Dicen los más viejos del lugar que hubo un tiempo, antes de que existiera la palabra selfie, en el que los ojos, y sus réplicas artificiales, servían para mirar el mundo que nos rodeaba, lo cual nos permitía reaccionar a un entorno, a veces hostil y a veces confortable, pero siempre imprevisible. A través de nuestra interacción con lo que sucedía más allá de nuestra piel, fuimos desarrollando nuestra inteligencia, construyendo civilizaciones y dando vida a dioses que nos permitían explicar lo inexplicable: nuestra insignificancia frente al cosmos.
Más allá de nuestras retinas, la vida se mostraba exuberante, inabarcable, ajena a nuestras apetencias, a nuestra necesidad de comprender, de controlar. Eso nos hizo humildes pero también creativos, pues nos resultaba insoportable la idea de vivir en un mundo guiado por leyes indescifrables.
la mirada de los otros
Y llegó la ciencia e irrumpieron las máquinas y el mundo cobró cierto sentido. Una sensación fugaz que fue barrida por sucesivas revoluciones del pensamiento, siendo la más radical la protagonizada por la confirmación empírica de la incertidumbre como motor de un mundo ya definitivamente peligroso. Tanto como la selva en una noche sin luna, como las sombras que se dibujan bajo las corrientes marinas, como el filo de cuchillo reflejado en unos ojos, como unos ojos que no son los nuestros y rasgan de parte a parte nuestro campo visual bosquejando un horizonte de desasosiego.
Porque en todo este trayecto descubrimos la mirada de los otros, cuestionando la nuestra, ocultándola, a veces dirigiéndose al mismo lugar, otras enfrentada a ella. Miradas que nos permitieron hoyar sendas descubiertas por la suma de cegueras.
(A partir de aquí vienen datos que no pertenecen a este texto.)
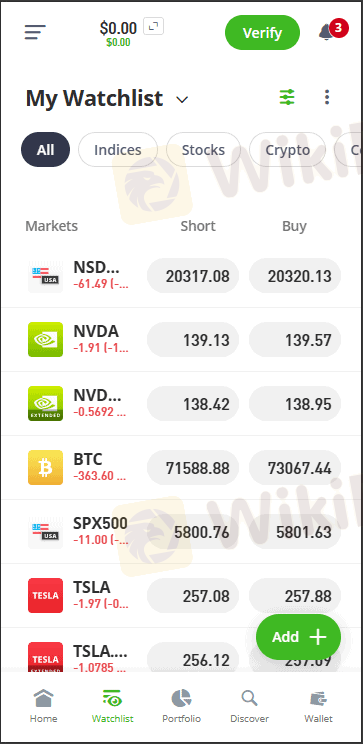Image resolution: width=363 pixels, height=744 pixels.
Task: Filter watchlist by Crypto
Action: click(288, 149)
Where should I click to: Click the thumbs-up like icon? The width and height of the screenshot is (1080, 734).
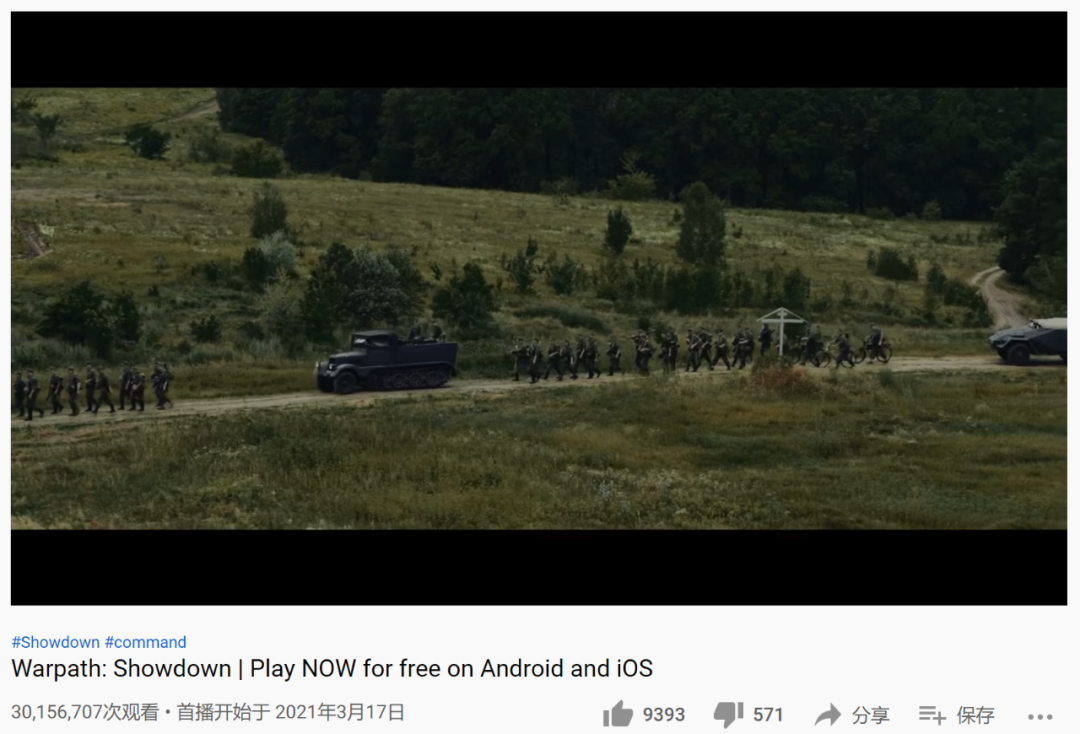(618, 714)
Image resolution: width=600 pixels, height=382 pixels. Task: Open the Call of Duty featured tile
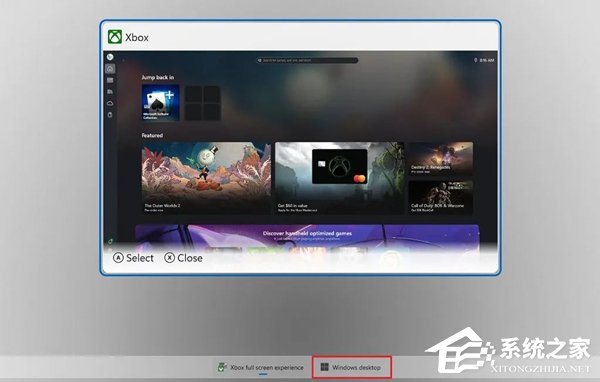(x=440, y=197)
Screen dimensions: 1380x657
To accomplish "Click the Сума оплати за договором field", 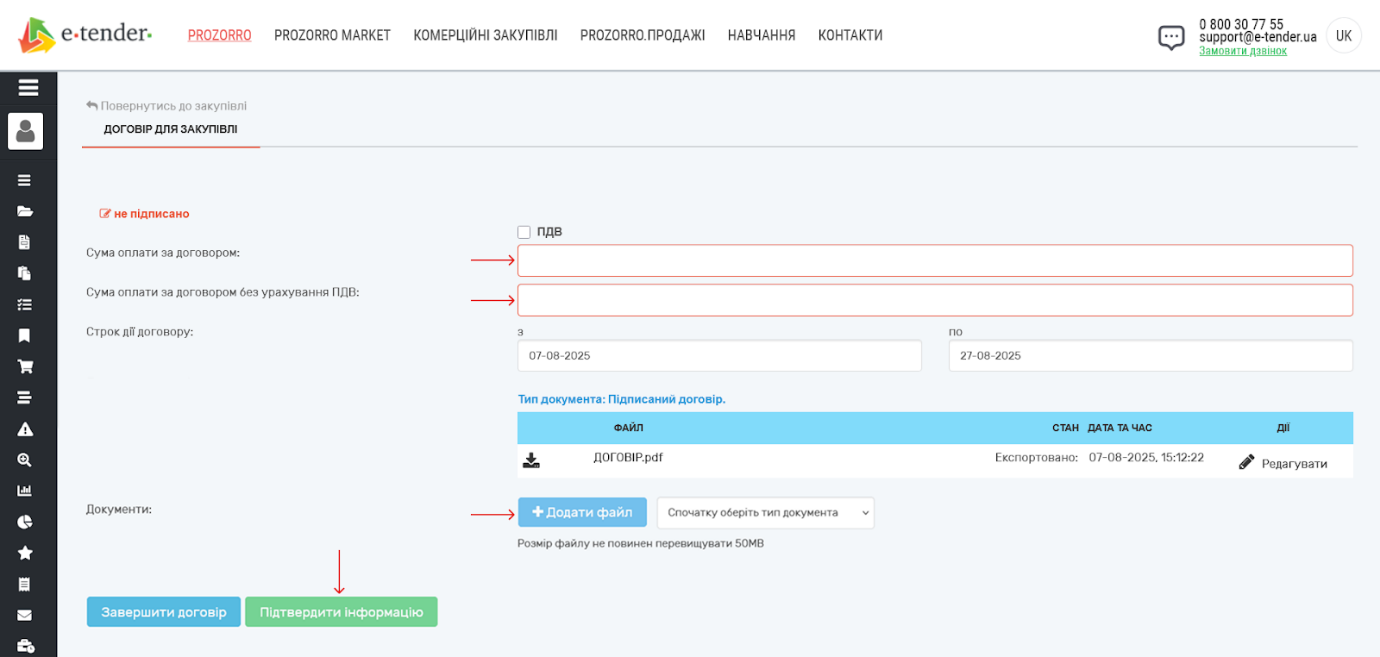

En todo, caso, caminos de progreso, rutas hacia un futuro menos incierto por compartido.
un selfie para huir del apocalipsis cotidiano
Pero es difícil confinar el miedo durante mucho tiempo y más cuando el anuncio del apocalipsis se convierte en rutina en los noticieros. Y, en nuestra ayuda, llegaron los smartphones con sus flamantes cámaras portátiles y las aplicaciones fotográficas que embellecen una realidad a menudo tan sombría.
A cada nuevo cataclismo, las muñecas que sujetaban los teléfonos móviles giraban unos cuantos grados hacia ese centro del mundo definido por el propio rostro en un monólogo ensimismado, temeroso, estéril. Una mirada que deja de ser puente para convertirse en frontera, en muro protector, en una cárcel adornada con instantáneas manipuladas de un gesto impostado, máscaras sobre máscaras que buscan refugio en paisajes embellecidos con filtros de Instagram.
la revolución puede ser una mano tendida
Mientras tanto, el filtro de la miseria desenfoca la imagen del futuro que sueñan millones de almas en el mundo, un mundo que en su caso se presenta con esa tonalidad sepia que distingue las fotografías del pasado. Ese barniz amarillento tan popular a la hora de manipular imágenes en los dispositivos de este hoy que sigue siendo ayer y a duras penas quiere ser mañana.
Quizás haya llegado el momento de volver a girar a la inversa nuestras muñecas para contemplar esos “eventos consuetudinarios que acontecen en la rúa” de los que hablaba con sorna el poeta, porque lo que pasa en la calle reclama nuestra atención y, sin duda, nuestra acción. Ese nimio gesto puede ser el comienzo de una revolución o, como poco, el prólogo de un abrazo o una mano tendida.